Ein durchaus radikaler Schritt wäre es für Unternehmen, in weiterer Folge auch im Bereich Human Resources das Gemeinsame über das Trennende zu stellen.
Dr. Thomas Funke
Eine Möglichkeit wäre, Unternehmen aus unterschiedlichen Branchen zusammenzubringen, deren MitarbeiterInnen in gemeinsamen Projekten arbeiten.

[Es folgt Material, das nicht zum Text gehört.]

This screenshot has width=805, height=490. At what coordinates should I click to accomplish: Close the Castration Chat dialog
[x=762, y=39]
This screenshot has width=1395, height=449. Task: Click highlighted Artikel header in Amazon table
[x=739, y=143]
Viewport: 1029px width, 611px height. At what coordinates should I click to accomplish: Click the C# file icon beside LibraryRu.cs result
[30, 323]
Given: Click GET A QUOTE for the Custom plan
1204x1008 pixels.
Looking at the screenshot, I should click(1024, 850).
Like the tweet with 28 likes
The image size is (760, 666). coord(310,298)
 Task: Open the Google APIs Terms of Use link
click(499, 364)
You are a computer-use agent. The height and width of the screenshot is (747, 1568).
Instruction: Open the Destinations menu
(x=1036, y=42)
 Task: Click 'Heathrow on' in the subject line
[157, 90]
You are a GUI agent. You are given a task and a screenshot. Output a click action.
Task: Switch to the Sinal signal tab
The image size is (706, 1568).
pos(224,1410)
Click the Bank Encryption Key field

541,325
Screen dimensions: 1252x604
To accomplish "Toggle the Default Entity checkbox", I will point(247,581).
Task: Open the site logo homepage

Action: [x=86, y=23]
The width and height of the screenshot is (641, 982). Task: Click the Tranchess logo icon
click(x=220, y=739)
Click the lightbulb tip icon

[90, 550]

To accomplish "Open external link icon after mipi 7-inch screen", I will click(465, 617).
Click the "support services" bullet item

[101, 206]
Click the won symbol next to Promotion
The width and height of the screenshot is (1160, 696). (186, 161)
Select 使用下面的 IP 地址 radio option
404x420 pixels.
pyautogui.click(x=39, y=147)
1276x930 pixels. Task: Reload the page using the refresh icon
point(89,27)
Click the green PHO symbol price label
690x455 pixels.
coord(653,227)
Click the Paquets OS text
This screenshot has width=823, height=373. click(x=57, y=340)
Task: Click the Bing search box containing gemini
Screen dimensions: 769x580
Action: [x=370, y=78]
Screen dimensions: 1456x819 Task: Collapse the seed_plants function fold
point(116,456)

Kooperation beim Personal sei eine Möglichkeit, sich auf die Veränderungen am HR-Markt einzustellen. MitarbeiterInnen könnten einige Monate in diesem, danach für einige Zeit in einem anderen Unternehmen arbeiten. „Eine Vision, die derzeit aber in vielen Unternehmen noch undenkbar scheint“, sagt Funke. Dabei kommt es in der Praxis ohnehin vor, dass Unternehmen quasi MitarbeiterInnen austauschen – bisher aber unfreiwillig und ungesteuert. Ein gutes Beispiel ist dafür die Finanzbranche, zunehmend aber auch die IT-Sparte, wo es zu einem ständigen Wechsel von MitarbeiterInnen zwischen den Unternehmen kommt. „Durch den Zusammenschluss in Projekten könnte das institutionalisiert werden und Unternehmen profitieren von einem gemeinsamen Pool an Talenten“, ergänzt Helga Pattart-Drexler.
Um bei Charles Darwin zu bleiben: Es überleben nicht die stärksten oder die klügsten, sondern jene, die sich am besten adaptieren – und das gilt heute für Unternehmen mehr denn je.